£700,000 lifeline to prevent runaways becoming homeless

A NEW “lifeline” service aimed at preventing young runaways from becoming homeless when they are older has been launched in Scotland.

Shelter Scotland and Relationships Scotland will run the Safe and Sound initiative reaching out to almost 12,000 youngsters who flee home each year.

Studies show they are not only at great risk when they run away but, in the longer term, they are more likely to become homeless.

More than four fifths of homeless people under the age of 25 ran away before they were 16.

That compares with just 11 per cent of the young adult population as a whole.

One in five youngsters who are now homeless first fled their family home before they were 11.

Just over a quarter of young runaways slept rough the last time they left their family home, while, disturbingly, one in six was either physically or sexually assaulted.

Shelter Scotland director Graeme Brown said: “Today’s runaways are tomorrow’s young homeless people.

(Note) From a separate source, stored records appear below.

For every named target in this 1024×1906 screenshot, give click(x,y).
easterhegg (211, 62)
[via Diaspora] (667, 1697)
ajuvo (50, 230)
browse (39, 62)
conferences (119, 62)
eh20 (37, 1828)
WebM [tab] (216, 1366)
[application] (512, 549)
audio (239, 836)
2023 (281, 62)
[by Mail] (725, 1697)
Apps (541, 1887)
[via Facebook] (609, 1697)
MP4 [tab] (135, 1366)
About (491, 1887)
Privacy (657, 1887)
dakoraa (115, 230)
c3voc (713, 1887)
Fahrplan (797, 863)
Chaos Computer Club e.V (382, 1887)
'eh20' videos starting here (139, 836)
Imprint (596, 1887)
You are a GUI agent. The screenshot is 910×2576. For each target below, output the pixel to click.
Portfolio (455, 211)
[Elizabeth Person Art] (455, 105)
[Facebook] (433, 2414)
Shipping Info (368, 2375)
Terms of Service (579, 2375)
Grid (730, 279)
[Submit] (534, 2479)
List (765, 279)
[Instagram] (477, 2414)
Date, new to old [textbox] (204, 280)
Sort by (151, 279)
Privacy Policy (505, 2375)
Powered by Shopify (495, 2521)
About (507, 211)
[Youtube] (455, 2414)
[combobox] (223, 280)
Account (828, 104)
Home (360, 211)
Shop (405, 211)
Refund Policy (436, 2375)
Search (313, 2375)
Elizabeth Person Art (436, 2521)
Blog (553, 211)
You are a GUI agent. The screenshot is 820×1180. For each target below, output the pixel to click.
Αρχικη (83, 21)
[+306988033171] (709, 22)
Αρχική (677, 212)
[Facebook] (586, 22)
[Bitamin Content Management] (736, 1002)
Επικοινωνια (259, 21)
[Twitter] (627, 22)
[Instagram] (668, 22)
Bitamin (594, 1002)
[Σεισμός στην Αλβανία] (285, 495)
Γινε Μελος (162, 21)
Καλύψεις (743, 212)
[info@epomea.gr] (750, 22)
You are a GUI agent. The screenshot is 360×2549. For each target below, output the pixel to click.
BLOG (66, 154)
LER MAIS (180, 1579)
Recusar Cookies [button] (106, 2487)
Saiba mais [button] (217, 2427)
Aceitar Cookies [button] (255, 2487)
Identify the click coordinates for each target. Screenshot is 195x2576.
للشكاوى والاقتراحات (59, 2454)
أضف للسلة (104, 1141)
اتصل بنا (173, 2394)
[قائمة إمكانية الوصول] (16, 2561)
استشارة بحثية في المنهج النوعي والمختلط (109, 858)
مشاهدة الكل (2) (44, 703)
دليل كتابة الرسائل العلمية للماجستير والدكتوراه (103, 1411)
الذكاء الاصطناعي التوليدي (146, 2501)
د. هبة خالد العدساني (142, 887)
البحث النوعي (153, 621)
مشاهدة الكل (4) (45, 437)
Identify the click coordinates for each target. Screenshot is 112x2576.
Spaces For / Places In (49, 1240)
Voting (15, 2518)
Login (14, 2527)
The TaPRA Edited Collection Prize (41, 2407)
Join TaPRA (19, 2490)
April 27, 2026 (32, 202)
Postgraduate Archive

“If we are serious about preventing homelessness then addressing why children and young people run away is essential.

“This project is early intervention in action, offering a lifeline for many young people and their families.”

The project will be based in Dundee and funded with almost £700,000 from the Big Lottery Fund for an initial three years.

Their focus will be on returning youngsters to their family homes and resolving whatever problems caused them to run away in the first place.

However, where the family breakdown is so severe that a return to the family is not possible, they will team up with other agencies to provide housing and support to make sure they have a long-term place to stay and do not become homeless or “sofa surf”, which many currently do, moving from friend to friend until they run out of options.

In some cases they will continue to live away from home, but will still have a relationship with their family.

Mr Brown said: “We look forward to working with Relationships Scotland in offering help to those who need it most and, where possible, preventing homelessness by facilitating the safe return of young runaways to their family home.

“Where this is not possible we will help them to find and keep a home of their own, while continuing to support them through the family mediation service to sustain and improve family relationships.”

“Reducing conflict and preventing young people from running away in the first place has real social benefits.”

Amy Lorimer, a family mediator with Relationships Scotland, said the service would help families to “work through their conflict and develop mutually agreed ways to move forward”.

This would strengthen family relationships “whether this means managing their relationship in one home or by living in different homes, but maintaining the support of their family”.